PROBLEM TO WORK ON: Tally how many lines in the data hold the word "output", and give the result with no other text.

DATA TO USE:

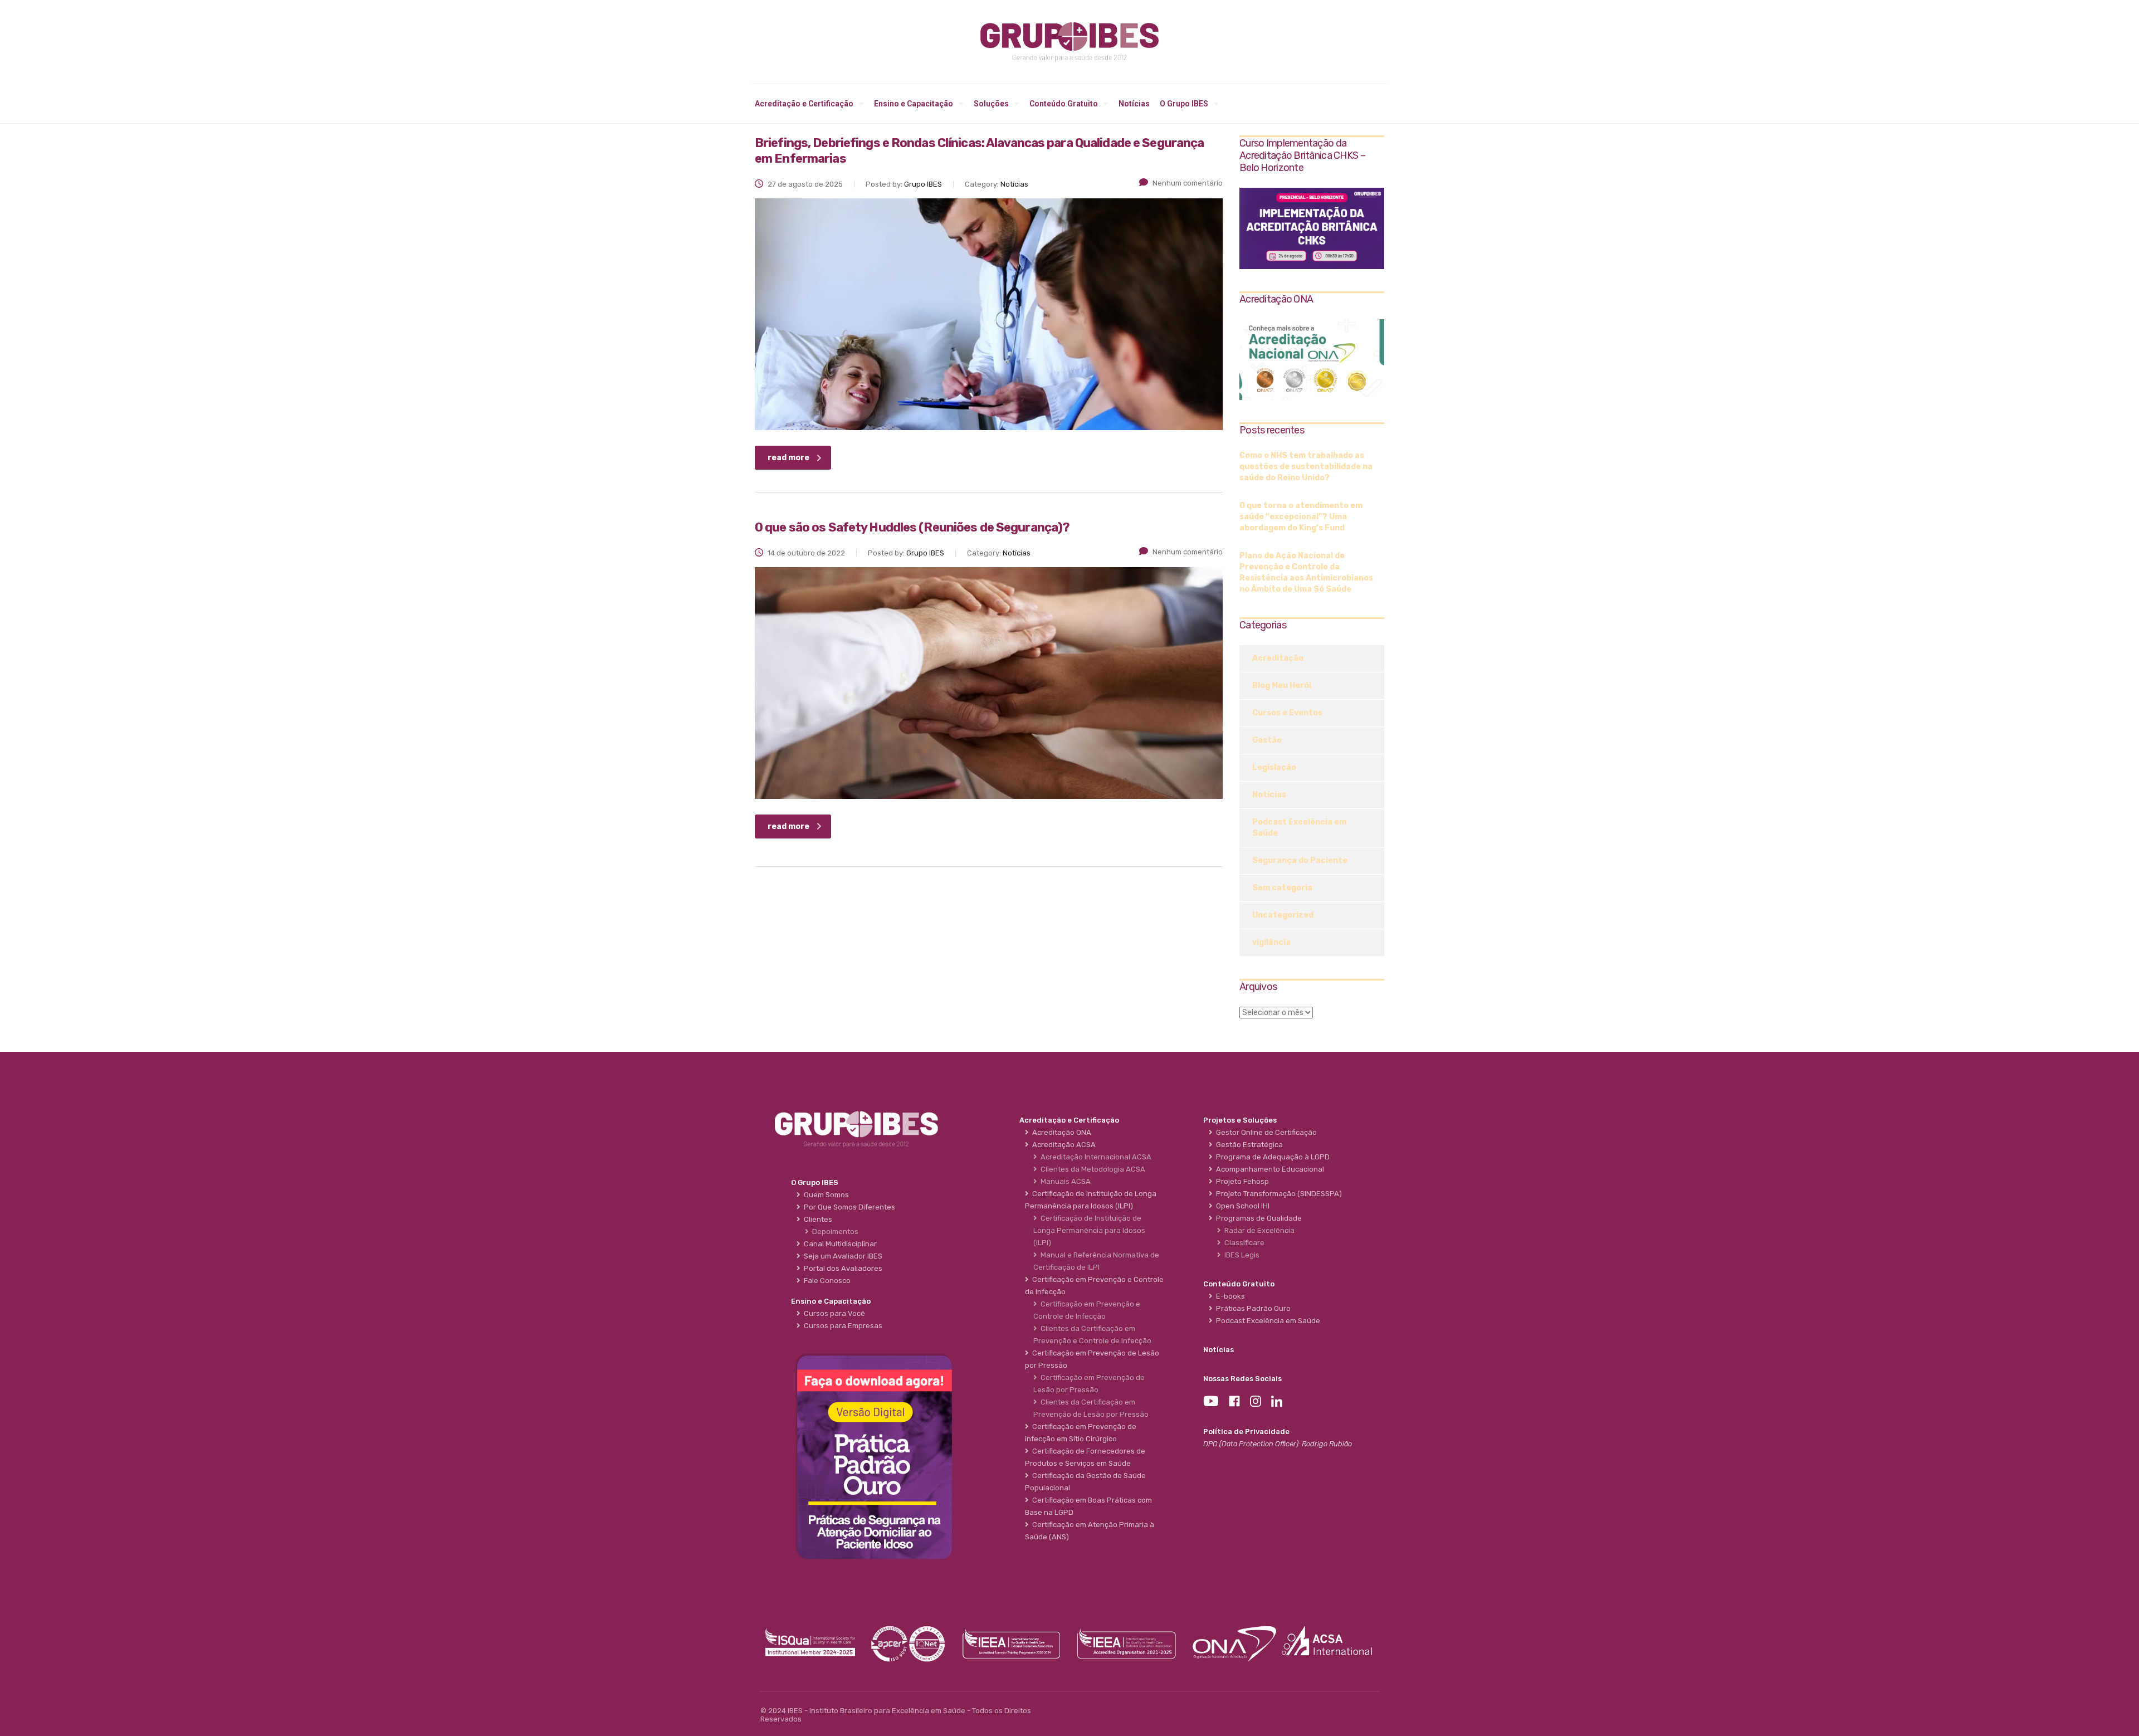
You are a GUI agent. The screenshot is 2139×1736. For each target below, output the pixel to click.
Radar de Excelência (1258, 1230)
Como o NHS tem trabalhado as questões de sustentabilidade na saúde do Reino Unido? (1306, 466)
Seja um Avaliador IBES (841, 1256)
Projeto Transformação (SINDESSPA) (1277, 1193)
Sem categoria (1282, 888)
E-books (1229, 1296)
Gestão (1267, 740)
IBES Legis (1240, 1255)
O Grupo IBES (1184, 103)
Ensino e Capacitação (913, 103)
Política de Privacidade (1246, 1431)
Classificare (1242, 1242)
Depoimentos (833, 1231)
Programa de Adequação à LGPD (1271, 1157)
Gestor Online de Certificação (1265, 1132)
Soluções (991, 103)
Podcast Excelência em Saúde (1299, 827)
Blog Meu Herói (1281, 685)
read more (788, 457)
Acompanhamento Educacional (1268, 1169)
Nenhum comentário (1187, 183)
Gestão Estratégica (1248, 1144)
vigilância (1271, 942)
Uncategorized (1282, 915)
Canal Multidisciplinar (838, 1244)
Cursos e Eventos (1287, 713)
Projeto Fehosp (1241, 1181)
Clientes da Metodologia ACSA (1091, 1169)
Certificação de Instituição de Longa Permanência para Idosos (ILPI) (1089, 1230)
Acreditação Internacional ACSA (1094, 1157)
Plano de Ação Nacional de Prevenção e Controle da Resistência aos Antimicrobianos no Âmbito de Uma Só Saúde (1306, 572)
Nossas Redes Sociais (1242, 1378)
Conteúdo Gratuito (1063, 103)
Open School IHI (1241, 1206)
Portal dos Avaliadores (841, 1268)
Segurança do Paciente (1299, 860)
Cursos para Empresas (841, 1325)
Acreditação (1277, 658)
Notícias (1134, 103)
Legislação (1274, 767)
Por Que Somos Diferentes (847, 1207)
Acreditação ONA (1060, 1132)
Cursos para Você (832, 1313)
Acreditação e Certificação (804, 103)
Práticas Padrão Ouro (1252, 1308)
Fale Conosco (825, 1280)
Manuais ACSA (1064, 1181)
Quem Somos (824, 1195)
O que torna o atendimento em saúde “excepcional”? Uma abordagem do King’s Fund (1300, 517)
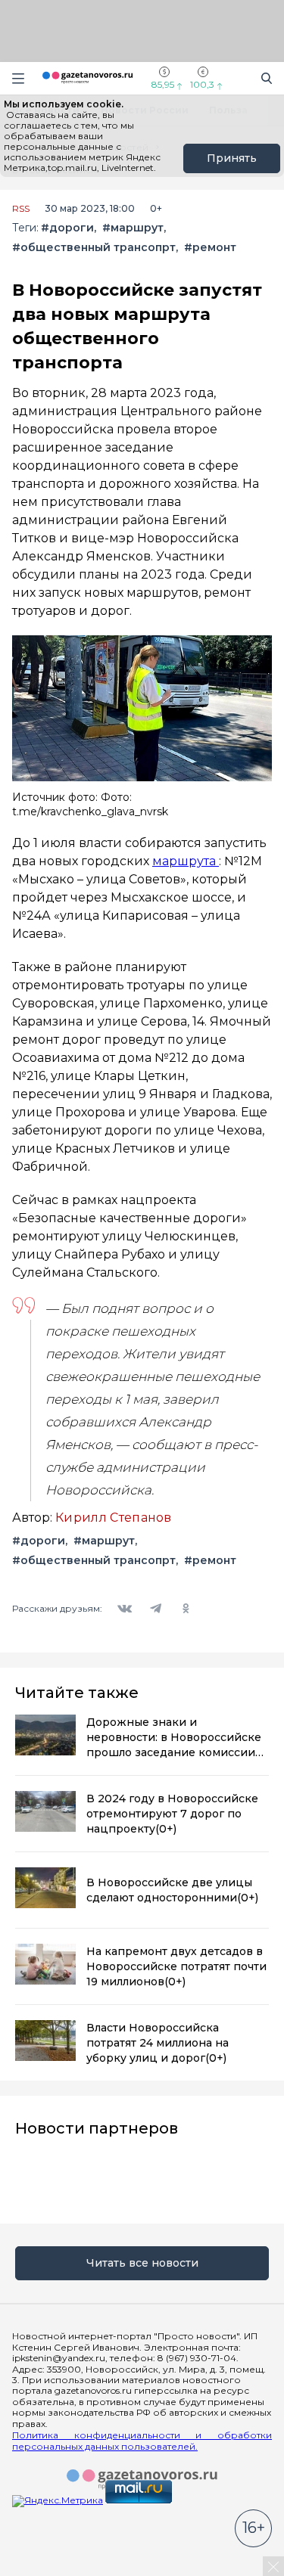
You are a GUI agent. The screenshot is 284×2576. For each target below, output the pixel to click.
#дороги (67, 228)
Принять (232, 158)
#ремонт (210, 247)
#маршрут (133, 228)
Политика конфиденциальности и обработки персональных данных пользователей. (142, 2440)
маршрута (185, 861)
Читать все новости (142, 2263)
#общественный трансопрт (94, 247)
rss (21, 208)
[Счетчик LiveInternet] (45, 2570)
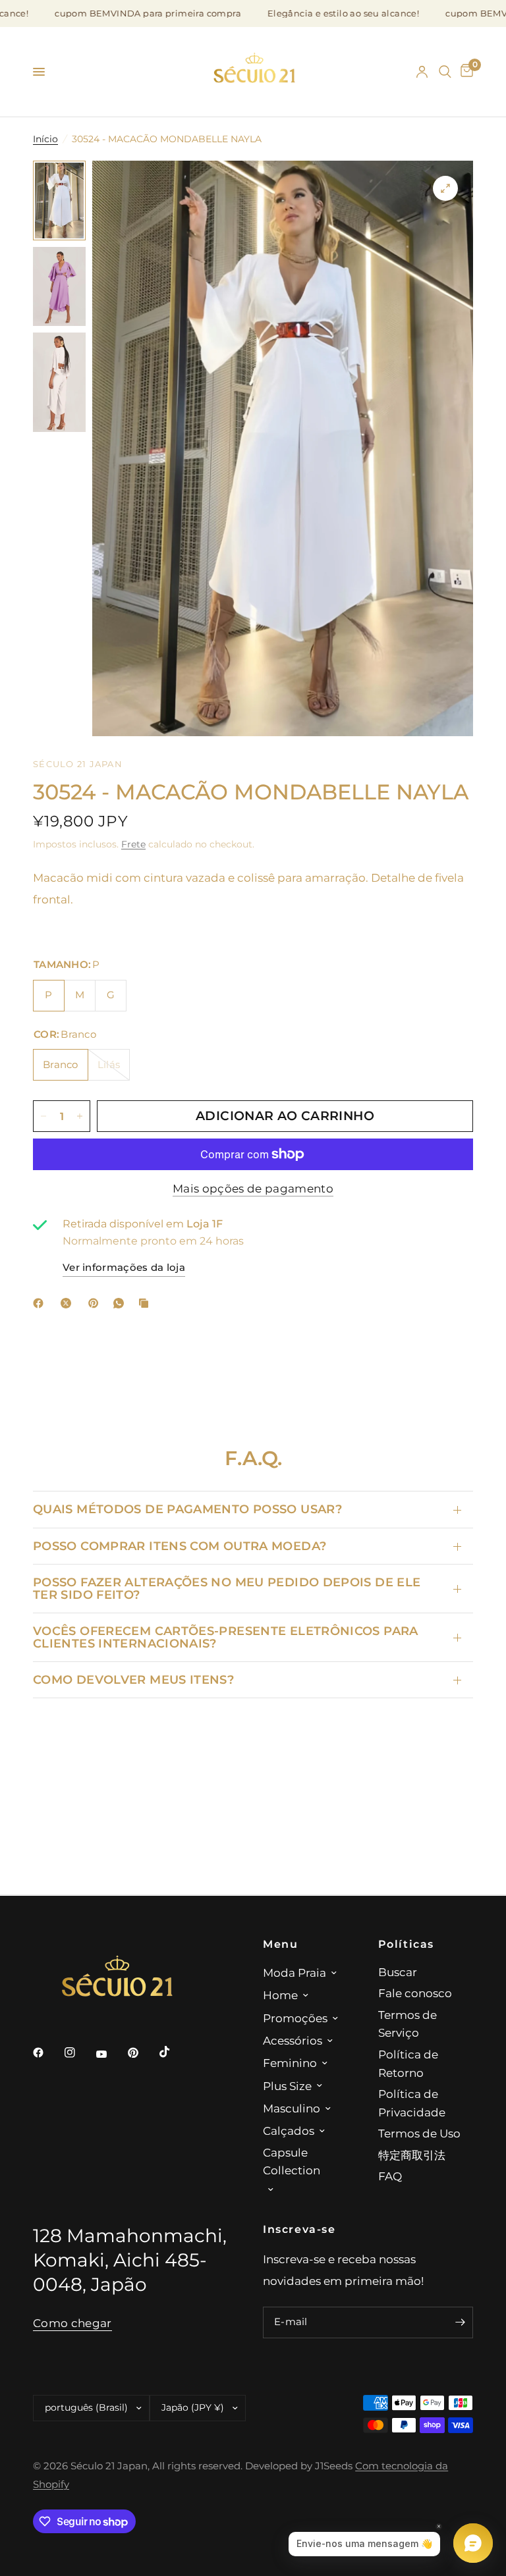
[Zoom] (445, 188)
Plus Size (287, 2086)
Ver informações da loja (124, 1268)
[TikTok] (173, 2051)
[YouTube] (110, 2054)
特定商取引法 (411, 2155)
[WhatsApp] (121, 1303)
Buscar (397, 1972)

EXERCISE RESPONSE: 2